Sure he's young, like very early 20's... He's younger than me (99% sure!) and I'm 26.


----------



## weeman (Sep 6, 2007)

i think even JW007 gets owned in the tight tshirt stakes looking at the long sleeved number Sammi is wearing in that shot lmao


----------



## gym rat (Jul 10, 2007)

kahn looks fooking huge


----------



## fxleisure (Apr 15, 2008)

Weeman, do you have two pc's in your house by any chance?


----------



## weeman (Sep 6, 2007)

yes,i got pc mrs wee on laptop,why do you ask mate?


----------



## fxleisure (Apr 15, 2008)

Ahhhh, Mrs Weeman just replied to one of my posts thats why...

And heres me thinking you were being all romantic and typing on the same laptop.

Hope the prep is going well bud. good luck with it. your only a week or two out aren't you?


----------



## weeman (Sep 6, 2007)

lol aaaah i see lol

aye the prep is erm going,lol,could be happier,got 3 shows over the next 3 weekends,first one this saturday so using it as a feet wetter and hopefully draw me in a bit (wishing for a miracle? lol)

next week is my nabba qualifier so looking to be good as i can be given where i'm at for that one


----------



## cecil_sensation (Jan 26, 2009)

there absoulty huge


----------



## pea head (May 28, 2008)

Weeman,are you sure thats you in your avvy,as its nothing like you as you seem more toned??? (Says this while clutching my clear morrisons bag  ).

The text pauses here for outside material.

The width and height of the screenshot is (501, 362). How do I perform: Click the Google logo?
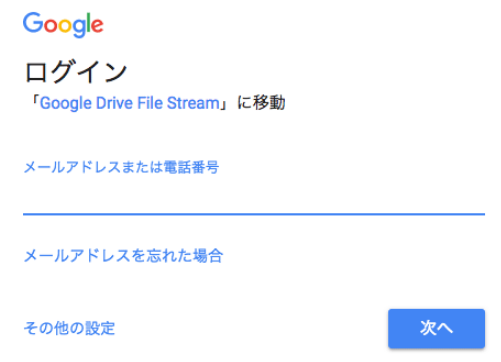coord(63,25)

Looking awesome mate,best of luck with your shows.


----------



## Willie (Feb 17, 2008)

W33BAM said:


> Sure he's young, like very early 20's... He's younger than me (99% sure!) and I'm 26.


Haris is 30 according to this https://www.all-stars.de/AllStarsTeam/HarisDambrauskas/tabid/301/Default.aspx


----------



## weeman (Sep 6, 2007)

pea head said:


> Weeman,are you sure thats you in your avvy,as its nothing like you as you seem more toned??? (Says this while clutching my clear morrisons bag  ).
> 
> Looking awesome mate,best of luck with your shows.


lmao u big bastrd u!!!!

cheers mate,no doubt be feeling sorry for myself if i dont place at weekend,will keep you posted


----------



## Willie (Feb 17, 2008)

fxleisure said:


> This was taken at the FIBO expo in Germany.
> 
> Haroldas looks like he's almost ready to smile haha


He's just about mustered one in these two pics:


----------



## Freaknicer (Apr 24, 2009)

The Lithuanian giant trains at the same gym as me  fackin huge and moves like a bee


----------



## Willie (Feb 17, 2008)

Do you train at Muscleworks mate? Usually see Haris in there quite a bit.


----------



## Mr Eko (Apr 16, 2009)

love the vests! they dont seem to have a uk site which you can purchase them from tho


----------



## Freaknicer (Apr 24, 2009)

Nah train at titanium gym, i've heard he is usually in muscleworks.

Humble guy, willing to give advice and what not.


----------



## Ser (Aug 10, 2008)

pea head said:


> *Weeman,are you sure thats you in your avvy,as its nothing like you as you seem more toned??? (Says this while clutching my clear morrisons bag *  ).
> 
> Looking awesome mate,best of luck with your shows.


Hahahahahaha, you made me laugh so hard i got tea coming out of my nose....:laugh::laugh: REPS!


----------



## recc (Apr 27, 2008)

Willie said:


> He's just about mustered one in these two pics:


forget the big dude, whos the fit blonde in the pics?


----------



## Willie (Feb 17, 2008)

Freaknicer said:


> Nah train at titanium gym, i've heard he is usually in muscleworks.
> 
> Humble guy, willing to give advice and what not.


Hadn't heard of that place before, just had a quick look and google and it looks like a good gym. Might head up for a session soon.


----------